• **Stated goal 1**
In the dynamic programming thread, which settings for real-world optimizations does the first commenter list?

• **Selected passage**
"and candidates who haven't usually don't even have a chance at solving them"
I am one of those candidates, and I don't know why it is called Dynamic programming. To me a vey naive understanding of DP is this - it's just a simple cache mechanism to store intermediary results so that you don't have to recompute them and waste resources.
In the real world we always think about and do such optimizations, be it I/O, disk access or db access. I would love to understand how DP is any different.
> [...] I don't know why it is called Dynamic programming.
According to Richard Bellman, who came up with the name:
An interesting question is, Where did the name, dynamic programming, come from?
The 1950s were not good years for mathematical research. We had a very interesting gentleman in Washington
named Wilson. He was Secretary of Defense, and he actually had a pathological fear and hatred of the
word research. [...] What title, what name, could I choose?
In the first place I was interested in planning, in decision making, in thinking. But planning, is not a
good word for various reasons. I decided therefore to use the word "programming"
[...] it's impossible to use the word "dynamic" in a pejorative sense. Try thinking of some combination
that will possibly give it a pejorative meaning. It's impossible.
Thus, I thought dynamic programming was a good name. It was something not even a Congressman could object to.
According to Richard Bellman, who came up with the name:
An interesting question is, Where did the name, dynamic programming, come from?
The 1950s were not good years for mathematical research. We had a very interesting gentleman in Washington named Wilson. He was Secretary of Defense, and he actually had a pathological fear and hatred of the word research. [...] What title, what name, could I choose?

• **Records for this task**
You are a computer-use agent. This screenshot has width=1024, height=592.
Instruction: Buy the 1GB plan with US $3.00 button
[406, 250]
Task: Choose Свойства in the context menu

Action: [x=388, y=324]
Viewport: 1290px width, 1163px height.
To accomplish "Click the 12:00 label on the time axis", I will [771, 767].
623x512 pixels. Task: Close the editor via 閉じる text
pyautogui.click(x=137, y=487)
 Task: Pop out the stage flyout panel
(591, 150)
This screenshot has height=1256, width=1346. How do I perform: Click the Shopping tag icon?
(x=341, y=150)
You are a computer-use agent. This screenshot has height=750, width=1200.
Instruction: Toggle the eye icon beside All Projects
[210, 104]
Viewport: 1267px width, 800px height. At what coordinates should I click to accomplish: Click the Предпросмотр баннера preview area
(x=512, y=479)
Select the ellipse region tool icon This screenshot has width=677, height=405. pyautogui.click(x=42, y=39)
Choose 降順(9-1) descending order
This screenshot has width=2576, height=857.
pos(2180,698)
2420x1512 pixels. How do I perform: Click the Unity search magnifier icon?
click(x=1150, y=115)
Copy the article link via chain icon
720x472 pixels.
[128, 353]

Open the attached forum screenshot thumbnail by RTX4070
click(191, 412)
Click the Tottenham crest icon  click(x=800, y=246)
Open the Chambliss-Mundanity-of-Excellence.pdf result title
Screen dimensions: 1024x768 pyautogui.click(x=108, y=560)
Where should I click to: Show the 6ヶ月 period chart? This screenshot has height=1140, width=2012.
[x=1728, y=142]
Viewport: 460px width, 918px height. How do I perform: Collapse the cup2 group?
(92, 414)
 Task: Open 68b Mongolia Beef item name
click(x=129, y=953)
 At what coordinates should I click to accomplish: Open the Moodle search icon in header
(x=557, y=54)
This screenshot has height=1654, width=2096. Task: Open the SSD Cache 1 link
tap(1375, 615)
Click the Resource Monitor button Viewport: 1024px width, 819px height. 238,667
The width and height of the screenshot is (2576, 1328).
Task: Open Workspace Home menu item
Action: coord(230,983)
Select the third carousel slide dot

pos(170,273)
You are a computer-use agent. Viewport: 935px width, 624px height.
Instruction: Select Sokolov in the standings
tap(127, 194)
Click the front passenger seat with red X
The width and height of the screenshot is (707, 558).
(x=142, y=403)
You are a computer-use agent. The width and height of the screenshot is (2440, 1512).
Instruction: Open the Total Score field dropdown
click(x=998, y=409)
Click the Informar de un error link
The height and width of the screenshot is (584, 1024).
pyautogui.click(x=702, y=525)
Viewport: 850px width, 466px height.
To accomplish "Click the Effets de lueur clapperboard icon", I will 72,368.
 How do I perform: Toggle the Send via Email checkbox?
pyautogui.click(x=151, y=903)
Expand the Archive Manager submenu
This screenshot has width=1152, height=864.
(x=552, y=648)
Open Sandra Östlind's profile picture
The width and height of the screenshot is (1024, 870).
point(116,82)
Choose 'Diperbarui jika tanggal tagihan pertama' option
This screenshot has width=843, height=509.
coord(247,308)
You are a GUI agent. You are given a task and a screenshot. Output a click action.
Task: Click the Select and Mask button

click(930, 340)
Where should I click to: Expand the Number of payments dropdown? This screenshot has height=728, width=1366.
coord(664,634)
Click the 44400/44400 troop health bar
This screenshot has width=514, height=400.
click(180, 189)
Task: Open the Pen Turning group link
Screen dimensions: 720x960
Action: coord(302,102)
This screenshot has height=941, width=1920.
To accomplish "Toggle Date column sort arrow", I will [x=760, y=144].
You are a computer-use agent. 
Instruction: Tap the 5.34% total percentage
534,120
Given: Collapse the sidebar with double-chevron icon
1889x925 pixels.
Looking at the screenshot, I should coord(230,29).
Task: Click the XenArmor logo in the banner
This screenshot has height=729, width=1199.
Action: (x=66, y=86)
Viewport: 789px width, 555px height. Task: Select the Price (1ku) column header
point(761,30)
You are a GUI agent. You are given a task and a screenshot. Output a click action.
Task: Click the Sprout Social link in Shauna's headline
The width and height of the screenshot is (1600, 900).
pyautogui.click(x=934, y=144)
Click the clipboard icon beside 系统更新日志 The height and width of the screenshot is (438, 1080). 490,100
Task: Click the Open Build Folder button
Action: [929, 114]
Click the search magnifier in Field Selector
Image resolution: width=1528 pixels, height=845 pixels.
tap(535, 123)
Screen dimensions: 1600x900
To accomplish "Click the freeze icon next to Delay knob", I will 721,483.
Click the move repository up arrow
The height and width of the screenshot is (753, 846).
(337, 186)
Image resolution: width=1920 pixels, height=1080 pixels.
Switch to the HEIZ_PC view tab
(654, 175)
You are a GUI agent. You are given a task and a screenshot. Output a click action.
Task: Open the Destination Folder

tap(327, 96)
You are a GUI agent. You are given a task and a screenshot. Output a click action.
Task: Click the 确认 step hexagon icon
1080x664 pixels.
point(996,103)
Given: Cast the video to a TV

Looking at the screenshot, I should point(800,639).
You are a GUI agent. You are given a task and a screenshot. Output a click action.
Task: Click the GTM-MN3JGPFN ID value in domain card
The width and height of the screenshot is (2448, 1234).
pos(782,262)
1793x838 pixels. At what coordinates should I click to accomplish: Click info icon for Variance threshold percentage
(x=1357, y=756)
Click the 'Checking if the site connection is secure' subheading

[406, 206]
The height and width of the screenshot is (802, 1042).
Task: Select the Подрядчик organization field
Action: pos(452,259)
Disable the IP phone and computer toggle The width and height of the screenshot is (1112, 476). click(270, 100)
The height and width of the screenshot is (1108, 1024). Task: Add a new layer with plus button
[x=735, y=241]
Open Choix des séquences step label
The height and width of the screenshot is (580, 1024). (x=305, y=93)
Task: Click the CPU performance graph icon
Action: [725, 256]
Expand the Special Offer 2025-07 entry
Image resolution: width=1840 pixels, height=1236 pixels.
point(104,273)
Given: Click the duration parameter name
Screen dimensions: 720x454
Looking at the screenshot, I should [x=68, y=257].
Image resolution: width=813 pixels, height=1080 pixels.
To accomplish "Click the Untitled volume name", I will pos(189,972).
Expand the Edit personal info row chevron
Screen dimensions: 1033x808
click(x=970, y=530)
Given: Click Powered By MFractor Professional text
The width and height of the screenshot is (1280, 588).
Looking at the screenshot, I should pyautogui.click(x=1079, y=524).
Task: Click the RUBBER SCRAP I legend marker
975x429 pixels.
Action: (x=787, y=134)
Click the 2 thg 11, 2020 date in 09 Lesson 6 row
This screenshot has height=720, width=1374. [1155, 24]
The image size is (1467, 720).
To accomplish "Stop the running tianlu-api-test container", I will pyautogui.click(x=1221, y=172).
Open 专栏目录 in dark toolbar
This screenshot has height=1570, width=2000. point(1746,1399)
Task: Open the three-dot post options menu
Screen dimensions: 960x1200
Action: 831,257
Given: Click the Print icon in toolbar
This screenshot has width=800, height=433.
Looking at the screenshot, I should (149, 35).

• **Stated goal 2**
Can you quote the rows word for word, from the first row through the line containing "(x=341, y=150)"?

• **Solution 1**
I/O, disk access, db access

• **Solution 2**
You are a computer-use agent. This screenshot has width=1024, height=592.
Instruction: Buy the 1GB plan with US $3.00 button
[406, 250]
Task: Choose Свойства in the context menu

Action: [x=388, y=324]
Viewport: 1290px width, 1163px height.
To accomplish "Click the 12:00 label on the time axis", I will [771, 767].
623x512 pixels. Task: Close the editor via 閉じる text
pyautogui.click(x=137, y=487)
 Task: Pop out the stage flyout panel
(591, 150)
This screenshot has height=1256, width=1346. How do I perform: Click the Shopping tag icon?
(x=341, y=150)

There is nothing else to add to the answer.